Dept. of Cardio-Renal Physiopathology, INC Ignacio Chávez, Mexico City, Mexico.
Renal Diseases and Hypertension University of Colorado, Aurora, CO 80045, USA.
Oxid Med Cell Longev. 2020 Dec 2;2020:8850266. doi: 10.1155/2020/8850266. eCollection 2020.
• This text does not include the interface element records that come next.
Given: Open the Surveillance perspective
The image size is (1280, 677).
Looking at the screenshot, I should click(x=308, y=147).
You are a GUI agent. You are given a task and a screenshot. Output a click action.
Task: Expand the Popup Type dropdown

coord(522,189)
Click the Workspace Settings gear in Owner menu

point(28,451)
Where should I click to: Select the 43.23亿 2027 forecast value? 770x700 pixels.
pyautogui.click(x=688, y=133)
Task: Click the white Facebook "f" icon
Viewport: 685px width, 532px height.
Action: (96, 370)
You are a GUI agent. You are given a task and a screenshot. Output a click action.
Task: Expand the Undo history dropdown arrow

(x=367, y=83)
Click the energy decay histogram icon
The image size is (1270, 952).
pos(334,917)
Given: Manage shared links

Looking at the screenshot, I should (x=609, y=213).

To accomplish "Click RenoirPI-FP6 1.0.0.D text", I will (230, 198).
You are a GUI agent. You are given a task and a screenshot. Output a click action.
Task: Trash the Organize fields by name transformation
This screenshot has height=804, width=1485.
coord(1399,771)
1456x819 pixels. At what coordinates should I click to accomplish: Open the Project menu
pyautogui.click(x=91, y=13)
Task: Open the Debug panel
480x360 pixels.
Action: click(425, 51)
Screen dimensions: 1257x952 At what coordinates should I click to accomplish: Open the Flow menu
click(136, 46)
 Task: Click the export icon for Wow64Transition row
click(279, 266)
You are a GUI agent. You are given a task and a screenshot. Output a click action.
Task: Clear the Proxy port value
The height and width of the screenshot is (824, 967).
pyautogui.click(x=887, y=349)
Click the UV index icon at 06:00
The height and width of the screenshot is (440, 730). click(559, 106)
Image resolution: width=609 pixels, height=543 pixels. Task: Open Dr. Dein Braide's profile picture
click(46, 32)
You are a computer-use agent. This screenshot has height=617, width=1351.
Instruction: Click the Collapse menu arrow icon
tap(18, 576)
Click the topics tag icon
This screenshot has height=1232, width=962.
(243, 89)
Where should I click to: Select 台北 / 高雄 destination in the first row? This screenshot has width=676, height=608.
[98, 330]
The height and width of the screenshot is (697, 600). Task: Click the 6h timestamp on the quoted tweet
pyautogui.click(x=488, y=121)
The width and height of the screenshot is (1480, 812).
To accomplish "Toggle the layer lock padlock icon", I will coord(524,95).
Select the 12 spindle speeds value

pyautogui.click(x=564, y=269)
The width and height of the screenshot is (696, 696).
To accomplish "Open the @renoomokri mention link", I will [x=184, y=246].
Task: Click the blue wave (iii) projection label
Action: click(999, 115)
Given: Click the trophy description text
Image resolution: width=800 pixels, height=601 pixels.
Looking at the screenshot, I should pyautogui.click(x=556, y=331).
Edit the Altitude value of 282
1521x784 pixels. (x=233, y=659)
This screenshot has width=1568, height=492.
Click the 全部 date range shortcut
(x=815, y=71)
Currently, there is the paradox of low water intake but increased intake of sugar-sweetened beverages (SB) in several populations; those habits are associated with an increased prevalence of metabolic derangements and greater chronic disease mortality. Persistent heat dehydration and increased SB intake stimulate the continued release of vasopressin and overactivation of the polyol-fructokinase pathway, synergizing each other, an effect partially mediated by oxidative stress. The objective of the present study was to evaluate whether water restriction concurrent with SB hydration can cause renal damage by stimulating similar pathways as heat dehydration. Three groups of male Wistar rats ( = 6) were fluid restricted; from 10 am to 12 pm animals could rehydrate with tap water (W), or sweetened beverages, one prepared with 11% of a fructose-glucose combination (SB), or with the noncaloric edulcorant stevia (ST). A normal control group of healthy rats was also studied. The animals were followed for 4 weeks. Markers of dehydration and renal damage were evaluated at the end of the study. Fluid restriction and water hydration mildly increased urine osmolality and induced a 15% fall in CrCl while increased the markers of tubular damage by NAG and KIM-1. Such changes were in association with a mild overexpression of V1a and V2 renal receptors, polyol fructokinase pathway overactivation, and increased renal oxidative stress with reduced expression of antioxidant enzymes. Hydration with SB significantly amplified those alterations, while in stevia hydrated rats, the changes were similar to the ones observed in water hydrated rats. These data suggest that current habits of hydration could be a risk factor in developing kidney damage.
目前,一些人群中存在着饮水量低但摄入含糖饮料(SB)增加的悖论;这些习惯与代谢紊乱和慢性疾病死亡率增加有关。持续的热脱水和 SB 摄入增加会刺激血管加压素持续释放,并过度激活多元醇果糖激酶途径,相互协同,这种效应部分是由氧化应激介导的。本研究的目的是评估水限制与 SB 水化同时进行是否会通过刺激与热脱水相似的途径引起肾损伤。三组雄性 Wistar 大鼠(每组 6 只)进行了液体限制;从上午 10 点到下午 12 点,动物可以用自来水(W)或甜味饮料重新补水,一种是用 11%果糖-葡萄糖混合物(SB)制成的,另一种是用无热量甜味剂甜菊糖(ST)制成的。还研究了一组正常对照组的健康大鼠。动物被跟踪了 4 周。在研究结束时评估脱水和肾损伤的标志物。液体限制和水合作用轻度增加了尿渗透压,并使 CrCl 降低了 15%,同时增加了 NAG 和 KIM-1 等肾小管损伤标志物。这些变化与 V1a 和 V2 肾受体的轻度过表达、多元醇果糖激酶途径的过度激活以及肾脏氧化应激增加有关,抗氧化酶的表达减少。SB 水化显著放大了这些变化,而在甜菊糖水化的大鼠中,变化与水合作用大鼠相似。这些数据表明,目前的水合习惯可能是导致肾脏损伤的一个危险因素。